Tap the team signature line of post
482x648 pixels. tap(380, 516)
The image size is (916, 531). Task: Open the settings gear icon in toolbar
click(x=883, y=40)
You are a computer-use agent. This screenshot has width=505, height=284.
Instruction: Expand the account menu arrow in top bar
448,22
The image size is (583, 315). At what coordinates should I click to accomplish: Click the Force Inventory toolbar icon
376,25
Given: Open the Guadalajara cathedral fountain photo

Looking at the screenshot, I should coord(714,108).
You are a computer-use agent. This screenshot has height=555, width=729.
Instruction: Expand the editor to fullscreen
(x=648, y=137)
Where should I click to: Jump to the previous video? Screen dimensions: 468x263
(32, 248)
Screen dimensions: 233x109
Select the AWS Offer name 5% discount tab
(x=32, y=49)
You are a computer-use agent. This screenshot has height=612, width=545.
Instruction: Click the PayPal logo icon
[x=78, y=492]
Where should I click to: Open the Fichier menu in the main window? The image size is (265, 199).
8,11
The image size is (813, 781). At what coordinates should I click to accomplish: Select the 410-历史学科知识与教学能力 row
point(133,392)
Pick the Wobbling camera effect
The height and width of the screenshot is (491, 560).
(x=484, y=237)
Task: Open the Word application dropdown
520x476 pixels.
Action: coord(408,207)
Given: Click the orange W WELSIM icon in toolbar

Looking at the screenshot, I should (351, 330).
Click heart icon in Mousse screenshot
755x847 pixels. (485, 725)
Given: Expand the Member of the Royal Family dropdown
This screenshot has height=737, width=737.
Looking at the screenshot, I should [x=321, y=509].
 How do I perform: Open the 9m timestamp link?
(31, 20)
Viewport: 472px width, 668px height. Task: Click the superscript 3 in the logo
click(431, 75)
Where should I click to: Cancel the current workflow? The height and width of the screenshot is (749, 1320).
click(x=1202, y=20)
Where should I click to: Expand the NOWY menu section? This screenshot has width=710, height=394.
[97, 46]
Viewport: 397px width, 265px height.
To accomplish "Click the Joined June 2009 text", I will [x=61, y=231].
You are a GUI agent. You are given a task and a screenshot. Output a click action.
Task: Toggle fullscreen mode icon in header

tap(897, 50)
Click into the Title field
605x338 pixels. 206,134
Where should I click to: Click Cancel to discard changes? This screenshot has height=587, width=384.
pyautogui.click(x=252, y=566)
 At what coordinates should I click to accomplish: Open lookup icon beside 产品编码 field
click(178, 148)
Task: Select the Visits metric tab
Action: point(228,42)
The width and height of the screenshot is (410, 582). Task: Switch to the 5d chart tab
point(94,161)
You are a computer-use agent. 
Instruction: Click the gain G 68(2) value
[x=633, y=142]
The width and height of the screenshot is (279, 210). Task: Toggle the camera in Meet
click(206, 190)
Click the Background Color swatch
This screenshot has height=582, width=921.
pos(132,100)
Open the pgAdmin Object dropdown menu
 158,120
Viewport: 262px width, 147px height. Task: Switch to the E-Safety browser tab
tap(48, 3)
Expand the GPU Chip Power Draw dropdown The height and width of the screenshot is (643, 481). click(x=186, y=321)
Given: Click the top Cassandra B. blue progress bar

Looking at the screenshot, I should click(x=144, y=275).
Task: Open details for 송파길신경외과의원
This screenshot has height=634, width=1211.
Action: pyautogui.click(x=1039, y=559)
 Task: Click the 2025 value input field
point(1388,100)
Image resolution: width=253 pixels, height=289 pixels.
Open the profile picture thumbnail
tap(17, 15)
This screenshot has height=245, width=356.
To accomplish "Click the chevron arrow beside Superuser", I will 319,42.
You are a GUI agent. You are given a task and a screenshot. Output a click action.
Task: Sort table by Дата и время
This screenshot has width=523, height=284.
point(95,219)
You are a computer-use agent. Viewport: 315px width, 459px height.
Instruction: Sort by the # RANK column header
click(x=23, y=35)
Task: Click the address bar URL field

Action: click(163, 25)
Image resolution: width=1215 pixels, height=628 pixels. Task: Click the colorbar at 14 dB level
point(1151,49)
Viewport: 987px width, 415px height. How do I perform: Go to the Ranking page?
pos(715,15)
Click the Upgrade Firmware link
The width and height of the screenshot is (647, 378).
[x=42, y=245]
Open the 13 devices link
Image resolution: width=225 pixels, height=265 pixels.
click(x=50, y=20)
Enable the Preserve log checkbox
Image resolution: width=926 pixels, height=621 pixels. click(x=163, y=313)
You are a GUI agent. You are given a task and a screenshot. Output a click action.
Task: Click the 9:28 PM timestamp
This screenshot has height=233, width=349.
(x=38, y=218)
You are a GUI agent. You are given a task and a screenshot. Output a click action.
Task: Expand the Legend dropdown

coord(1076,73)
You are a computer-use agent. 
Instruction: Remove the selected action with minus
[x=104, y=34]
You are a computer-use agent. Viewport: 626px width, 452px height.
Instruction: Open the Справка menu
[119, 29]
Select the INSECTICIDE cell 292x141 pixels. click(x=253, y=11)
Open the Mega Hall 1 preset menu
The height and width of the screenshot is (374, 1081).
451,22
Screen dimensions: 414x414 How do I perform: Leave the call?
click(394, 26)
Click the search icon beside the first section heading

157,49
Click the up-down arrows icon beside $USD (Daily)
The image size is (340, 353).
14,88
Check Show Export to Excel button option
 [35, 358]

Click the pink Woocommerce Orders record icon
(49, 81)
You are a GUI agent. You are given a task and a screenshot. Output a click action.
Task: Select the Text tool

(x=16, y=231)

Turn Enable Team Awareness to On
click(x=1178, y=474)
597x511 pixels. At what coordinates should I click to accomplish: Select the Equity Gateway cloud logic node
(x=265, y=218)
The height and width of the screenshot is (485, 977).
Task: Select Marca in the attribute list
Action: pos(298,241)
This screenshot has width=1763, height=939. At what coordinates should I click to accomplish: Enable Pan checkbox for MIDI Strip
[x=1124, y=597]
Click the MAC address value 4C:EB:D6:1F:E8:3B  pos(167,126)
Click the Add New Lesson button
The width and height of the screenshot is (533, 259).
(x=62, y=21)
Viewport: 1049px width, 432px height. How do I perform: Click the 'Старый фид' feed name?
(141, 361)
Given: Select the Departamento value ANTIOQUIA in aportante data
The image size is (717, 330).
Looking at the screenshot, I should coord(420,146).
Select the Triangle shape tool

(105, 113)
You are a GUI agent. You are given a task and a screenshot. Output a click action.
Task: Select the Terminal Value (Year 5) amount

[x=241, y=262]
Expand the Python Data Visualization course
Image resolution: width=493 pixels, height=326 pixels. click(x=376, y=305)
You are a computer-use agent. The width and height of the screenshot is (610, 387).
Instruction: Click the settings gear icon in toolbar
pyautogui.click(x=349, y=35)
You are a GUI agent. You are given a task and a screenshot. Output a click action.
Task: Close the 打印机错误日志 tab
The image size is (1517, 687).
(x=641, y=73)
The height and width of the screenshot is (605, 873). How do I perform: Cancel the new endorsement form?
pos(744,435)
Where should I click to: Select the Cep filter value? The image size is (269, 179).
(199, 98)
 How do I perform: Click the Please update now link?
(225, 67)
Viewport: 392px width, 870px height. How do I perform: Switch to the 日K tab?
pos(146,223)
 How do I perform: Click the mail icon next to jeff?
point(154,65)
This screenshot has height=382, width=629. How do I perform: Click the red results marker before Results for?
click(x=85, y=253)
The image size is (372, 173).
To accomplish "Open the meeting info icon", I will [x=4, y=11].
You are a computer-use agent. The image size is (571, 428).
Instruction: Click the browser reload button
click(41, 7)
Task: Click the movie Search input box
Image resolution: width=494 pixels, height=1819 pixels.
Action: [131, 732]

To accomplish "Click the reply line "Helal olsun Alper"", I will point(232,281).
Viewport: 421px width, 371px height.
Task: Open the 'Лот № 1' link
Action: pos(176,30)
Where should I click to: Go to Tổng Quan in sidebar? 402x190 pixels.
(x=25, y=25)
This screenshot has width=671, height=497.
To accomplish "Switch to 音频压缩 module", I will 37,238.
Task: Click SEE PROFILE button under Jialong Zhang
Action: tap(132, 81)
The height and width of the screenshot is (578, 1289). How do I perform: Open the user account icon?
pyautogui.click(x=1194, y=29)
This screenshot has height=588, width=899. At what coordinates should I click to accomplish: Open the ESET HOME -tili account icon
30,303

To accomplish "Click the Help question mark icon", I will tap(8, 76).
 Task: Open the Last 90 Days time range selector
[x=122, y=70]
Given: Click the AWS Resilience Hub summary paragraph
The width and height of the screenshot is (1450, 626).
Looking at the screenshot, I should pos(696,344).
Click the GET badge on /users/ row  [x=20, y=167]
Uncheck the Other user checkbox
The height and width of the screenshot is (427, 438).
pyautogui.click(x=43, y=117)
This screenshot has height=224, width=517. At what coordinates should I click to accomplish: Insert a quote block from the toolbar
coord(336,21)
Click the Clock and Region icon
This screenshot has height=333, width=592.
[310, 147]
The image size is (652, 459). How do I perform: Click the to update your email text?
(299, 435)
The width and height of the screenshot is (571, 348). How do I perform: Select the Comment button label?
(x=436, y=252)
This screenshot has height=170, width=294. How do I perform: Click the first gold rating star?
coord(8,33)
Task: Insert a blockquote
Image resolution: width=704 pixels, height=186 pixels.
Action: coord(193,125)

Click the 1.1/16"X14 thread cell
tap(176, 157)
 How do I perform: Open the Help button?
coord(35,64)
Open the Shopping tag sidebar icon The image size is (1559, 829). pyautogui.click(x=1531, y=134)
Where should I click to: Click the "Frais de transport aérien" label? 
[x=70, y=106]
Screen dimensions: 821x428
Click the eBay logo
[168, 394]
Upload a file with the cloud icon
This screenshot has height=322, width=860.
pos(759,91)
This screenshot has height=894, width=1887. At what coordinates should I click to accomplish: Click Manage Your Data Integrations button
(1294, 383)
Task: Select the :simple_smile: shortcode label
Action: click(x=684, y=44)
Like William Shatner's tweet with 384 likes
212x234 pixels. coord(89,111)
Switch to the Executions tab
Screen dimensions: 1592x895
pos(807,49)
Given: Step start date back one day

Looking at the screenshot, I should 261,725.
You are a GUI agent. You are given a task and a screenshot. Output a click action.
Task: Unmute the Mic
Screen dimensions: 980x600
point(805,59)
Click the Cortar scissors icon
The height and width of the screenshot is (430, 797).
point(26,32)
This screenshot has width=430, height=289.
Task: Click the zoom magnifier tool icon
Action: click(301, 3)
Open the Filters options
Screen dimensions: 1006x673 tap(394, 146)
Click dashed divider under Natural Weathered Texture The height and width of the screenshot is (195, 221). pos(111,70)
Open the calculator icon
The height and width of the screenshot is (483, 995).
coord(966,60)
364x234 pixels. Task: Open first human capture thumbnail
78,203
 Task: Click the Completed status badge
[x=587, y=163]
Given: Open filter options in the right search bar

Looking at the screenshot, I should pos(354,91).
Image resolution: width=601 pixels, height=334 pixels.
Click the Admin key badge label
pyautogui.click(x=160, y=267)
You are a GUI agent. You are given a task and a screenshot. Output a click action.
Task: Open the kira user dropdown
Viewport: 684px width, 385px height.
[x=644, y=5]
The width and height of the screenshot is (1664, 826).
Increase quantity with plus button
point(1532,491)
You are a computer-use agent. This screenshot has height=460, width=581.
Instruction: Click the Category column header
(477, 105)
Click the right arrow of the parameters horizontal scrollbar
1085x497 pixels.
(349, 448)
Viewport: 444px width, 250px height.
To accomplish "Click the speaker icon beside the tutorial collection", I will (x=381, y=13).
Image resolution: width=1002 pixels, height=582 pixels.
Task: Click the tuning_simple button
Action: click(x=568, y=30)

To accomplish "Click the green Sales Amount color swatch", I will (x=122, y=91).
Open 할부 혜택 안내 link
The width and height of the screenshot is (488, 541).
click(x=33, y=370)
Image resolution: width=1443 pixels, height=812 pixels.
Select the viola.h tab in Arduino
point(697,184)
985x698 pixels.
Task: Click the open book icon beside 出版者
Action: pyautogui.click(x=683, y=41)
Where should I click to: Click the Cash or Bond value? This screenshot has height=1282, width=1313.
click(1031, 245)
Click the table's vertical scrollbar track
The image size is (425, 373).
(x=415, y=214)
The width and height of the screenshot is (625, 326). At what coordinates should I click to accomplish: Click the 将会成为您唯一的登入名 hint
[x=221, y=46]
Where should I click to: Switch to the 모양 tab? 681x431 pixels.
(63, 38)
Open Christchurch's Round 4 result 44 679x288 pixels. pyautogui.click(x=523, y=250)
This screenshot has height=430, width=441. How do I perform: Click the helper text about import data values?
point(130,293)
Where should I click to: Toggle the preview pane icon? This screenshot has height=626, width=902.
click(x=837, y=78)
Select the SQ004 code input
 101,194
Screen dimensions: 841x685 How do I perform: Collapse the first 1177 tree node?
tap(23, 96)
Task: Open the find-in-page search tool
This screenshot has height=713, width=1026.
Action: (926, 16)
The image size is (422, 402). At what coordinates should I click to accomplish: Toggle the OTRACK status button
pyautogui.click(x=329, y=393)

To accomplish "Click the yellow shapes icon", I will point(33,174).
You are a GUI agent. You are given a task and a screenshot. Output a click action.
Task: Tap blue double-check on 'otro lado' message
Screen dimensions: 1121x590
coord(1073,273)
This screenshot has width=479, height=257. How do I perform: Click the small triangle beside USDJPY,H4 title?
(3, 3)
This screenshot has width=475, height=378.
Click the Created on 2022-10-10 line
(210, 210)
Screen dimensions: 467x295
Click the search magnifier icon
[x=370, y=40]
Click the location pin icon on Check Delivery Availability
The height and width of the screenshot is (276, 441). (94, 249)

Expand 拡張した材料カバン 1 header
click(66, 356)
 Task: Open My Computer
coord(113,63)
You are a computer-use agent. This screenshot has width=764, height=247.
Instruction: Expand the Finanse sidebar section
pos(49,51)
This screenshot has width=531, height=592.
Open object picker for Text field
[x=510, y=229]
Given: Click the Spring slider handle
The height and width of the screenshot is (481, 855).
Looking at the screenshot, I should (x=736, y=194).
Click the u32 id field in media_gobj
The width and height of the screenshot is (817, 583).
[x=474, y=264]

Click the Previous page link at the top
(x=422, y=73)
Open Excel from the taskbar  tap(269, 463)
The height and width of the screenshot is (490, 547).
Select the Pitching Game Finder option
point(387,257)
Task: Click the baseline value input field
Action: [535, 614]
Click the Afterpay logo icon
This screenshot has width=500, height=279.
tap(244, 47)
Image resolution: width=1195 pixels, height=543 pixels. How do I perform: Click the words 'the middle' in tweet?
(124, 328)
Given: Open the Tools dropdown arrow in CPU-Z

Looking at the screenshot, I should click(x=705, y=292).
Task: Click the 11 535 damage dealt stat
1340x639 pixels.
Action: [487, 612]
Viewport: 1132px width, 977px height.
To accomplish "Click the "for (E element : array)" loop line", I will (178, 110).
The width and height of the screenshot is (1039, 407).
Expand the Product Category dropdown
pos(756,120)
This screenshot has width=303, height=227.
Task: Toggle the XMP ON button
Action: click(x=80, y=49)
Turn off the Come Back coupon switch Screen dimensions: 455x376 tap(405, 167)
◆ ◆ ◆ ◆ ◆
# Directions
Copy the line containing "Task: Click the 11 535 damage dealt stat" exactly. Then copy every line after it through the end of the listing, and nothing more.

# Result of the task
Task: Click the 11 535 damage dealt stat
1340x639 pixels.
Action: [487, 612]
Viewport: 1132px width, 977px height.
To accomplish "Click the "for (E element : array)" loop line", I will (178, 110).
The width and height of the screenshot is (1039, 407).
Expand the Product Category dropdown
pos(756,120)
This screenshot has width=303, height=227.
Task: Toggle the XMP ON button
Action: click(x=80, y=49)
Turn off the Come Back coupon switch Screen dimensions: 455x376 tap(405, 167)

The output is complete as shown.